Custom implementations
But you don't have to implement directly the metadata interfaces! If the underlying
storage framework allows access to metadata from their class and attribute names (either
Java names or ISO/OGC names), then it is possible to implement a single engine accessing
any kind of metadata and let the Java Virtual Machine implements the GeoAPI interfaces
on-the-fly, using the
java.lang.reflect.Proxy
class. See the Proxy javadoc for details, keeping in mind that the ISO/OGC name
of a java.lang.Class or java.lang.reflect.Method object can be
obtained as below:
UML uml = method.getAnnotation(UML.class);
if (uml != null) {
String name = uml.identifier();
// Fetch the metadata here.
}
This is exactly the approach taken by the geotk-metadata-sql module for providing an implementation of all GeoAPI metadata interfaces reading their values directly from a SQL database.
JAXBException)
The classes given to the JAXB marshaller must contain JAXB annotations, otherwise the following exception is thrown:
javax.xml.bind.JAXBException: class MyCustomClass
nor any of its super class is known to this context.

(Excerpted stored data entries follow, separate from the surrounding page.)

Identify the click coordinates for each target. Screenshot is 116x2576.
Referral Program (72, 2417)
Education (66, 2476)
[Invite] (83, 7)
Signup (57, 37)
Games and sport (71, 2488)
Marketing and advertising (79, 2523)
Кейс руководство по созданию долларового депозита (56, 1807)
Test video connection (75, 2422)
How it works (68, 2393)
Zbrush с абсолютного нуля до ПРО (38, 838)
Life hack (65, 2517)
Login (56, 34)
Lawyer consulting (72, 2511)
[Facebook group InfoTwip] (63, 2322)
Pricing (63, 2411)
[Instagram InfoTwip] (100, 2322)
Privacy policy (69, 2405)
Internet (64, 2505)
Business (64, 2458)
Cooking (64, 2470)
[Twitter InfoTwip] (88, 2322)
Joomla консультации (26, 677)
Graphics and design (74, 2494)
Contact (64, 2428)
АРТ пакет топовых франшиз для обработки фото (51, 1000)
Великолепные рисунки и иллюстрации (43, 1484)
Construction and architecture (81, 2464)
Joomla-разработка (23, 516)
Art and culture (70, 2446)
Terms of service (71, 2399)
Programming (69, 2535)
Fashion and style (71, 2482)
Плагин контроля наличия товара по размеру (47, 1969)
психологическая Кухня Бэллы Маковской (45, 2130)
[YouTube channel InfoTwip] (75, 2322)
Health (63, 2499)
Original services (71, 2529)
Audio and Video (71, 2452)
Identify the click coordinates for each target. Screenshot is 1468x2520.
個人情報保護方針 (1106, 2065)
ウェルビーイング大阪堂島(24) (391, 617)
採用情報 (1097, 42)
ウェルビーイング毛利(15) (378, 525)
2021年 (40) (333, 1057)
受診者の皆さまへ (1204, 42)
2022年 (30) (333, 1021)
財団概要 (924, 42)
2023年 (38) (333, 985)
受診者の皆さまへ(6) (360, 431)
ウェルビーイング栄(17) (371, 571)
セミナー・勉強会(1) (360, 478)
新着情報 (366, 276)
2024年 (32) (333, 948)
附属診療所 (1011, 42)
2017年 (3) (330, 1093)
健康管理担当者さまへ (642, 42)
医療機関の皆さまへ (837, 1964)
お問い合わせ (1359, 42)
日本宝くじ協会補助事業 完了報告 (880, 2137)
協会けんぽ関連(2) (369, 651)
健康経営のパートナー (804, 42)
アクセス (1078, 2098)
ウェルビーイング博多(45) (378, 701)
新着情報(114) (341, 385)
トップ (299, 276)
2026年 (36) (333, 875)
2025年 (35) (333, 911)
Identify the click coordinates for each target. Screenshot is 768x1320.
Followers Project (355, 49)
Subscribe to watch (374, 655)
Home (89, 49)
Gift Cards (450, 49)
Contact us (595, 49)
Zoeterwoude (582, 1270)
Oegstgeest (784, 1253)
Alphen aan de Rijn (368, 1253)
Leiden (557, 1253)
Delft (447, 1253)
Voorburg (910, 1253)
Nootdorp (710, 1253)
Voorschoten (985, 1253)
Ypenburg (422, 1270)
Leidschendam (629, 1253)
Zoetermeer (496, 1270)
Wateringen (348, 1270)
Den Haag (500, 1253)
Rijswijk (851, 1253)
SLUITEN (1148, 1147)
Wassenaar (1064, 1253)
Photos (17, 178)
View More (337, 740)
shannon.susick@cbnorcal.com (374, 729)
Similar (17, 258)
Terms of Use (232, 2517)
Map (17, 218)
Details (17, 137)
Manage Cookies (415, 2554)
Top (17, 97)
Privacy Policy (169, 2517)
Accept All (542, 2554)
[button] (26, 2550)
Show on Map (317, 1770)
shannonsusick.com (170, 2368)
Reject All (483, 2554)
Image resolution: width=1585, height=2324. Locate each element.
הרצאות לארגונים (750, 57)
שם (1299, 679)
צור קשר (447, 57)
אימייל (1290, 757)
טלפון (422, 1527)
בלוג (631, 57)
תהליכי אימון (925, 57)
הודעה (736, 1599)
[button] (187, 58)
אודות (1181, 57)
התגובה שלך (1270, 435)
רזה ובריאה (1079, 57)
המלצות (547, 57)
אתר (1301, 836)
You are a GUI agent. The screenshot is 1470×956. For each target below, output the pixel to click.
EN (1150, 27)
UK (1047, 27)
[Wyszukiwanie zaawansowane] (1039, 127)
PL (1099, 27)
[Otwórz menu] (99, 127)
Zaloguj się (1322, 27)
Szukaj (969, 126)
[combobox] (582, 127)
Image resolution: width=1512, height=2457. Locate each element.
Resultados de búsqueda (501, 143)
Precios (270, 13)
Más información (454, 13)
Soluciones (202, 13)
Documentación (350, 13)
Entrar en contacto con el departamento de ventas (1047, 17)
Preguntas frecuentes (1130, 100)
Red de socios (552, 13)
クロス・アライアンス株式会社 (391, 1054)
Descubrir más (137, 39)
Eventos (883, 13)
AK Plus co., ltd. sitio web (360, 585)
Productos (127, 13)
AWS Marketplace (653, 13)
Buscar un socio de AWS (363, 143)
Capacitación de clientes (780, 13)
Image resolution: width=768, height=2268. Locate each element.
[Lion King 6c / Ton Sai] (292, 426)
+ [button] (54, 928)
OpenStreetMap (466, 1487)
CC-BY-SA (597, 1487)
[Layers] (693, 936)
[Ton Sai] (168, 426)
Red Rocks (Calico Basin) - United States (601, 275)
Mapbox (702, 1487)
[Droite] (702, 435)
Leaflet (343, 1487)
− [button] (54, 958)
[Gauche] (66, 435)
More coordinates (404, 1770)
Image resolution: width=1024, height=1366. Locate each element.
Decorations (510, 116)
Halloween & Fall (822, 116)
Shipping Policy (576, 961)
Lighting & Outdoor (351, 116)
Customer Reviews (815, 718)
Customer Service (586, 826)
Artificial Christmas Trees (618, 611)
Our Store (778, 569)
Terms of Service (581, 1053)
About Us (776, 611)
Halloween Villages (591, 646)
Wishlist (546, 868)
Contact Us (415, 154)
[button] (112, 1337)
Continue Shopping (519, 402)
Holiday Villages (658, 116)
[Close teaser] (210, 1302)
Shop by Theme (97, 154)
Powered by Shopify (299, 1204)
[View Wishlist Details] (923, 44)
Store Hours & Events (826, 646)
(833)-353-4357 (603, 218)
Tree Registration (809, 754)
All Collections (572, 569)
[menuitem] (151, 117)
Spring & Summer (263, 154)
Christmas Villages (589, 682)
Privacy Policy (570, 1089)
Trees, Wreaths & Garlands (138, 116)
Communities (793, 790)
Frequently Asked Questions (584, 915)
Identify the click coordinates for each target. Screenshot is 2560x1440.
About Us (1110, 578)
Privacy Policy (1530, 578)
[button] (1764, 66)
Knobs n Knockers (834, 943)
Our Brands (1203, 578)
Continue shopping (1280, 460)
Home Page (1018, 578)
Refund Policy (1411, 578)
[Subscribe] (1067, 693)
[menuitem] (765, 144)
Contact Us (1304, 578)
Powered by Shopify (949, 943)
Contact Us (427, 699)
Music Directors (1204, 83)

The easiest workaround is to wrap the custom implementation into one of the implementations
provided in the org.geotoolkit.metadata.iso package. All those Geotk implementation
classes provide shallow copy constructor for making that easy. Note that you need to wrap
only the root class, not the attributes. The attribute values will be wrapped automatically
as needed by JAXB adapters.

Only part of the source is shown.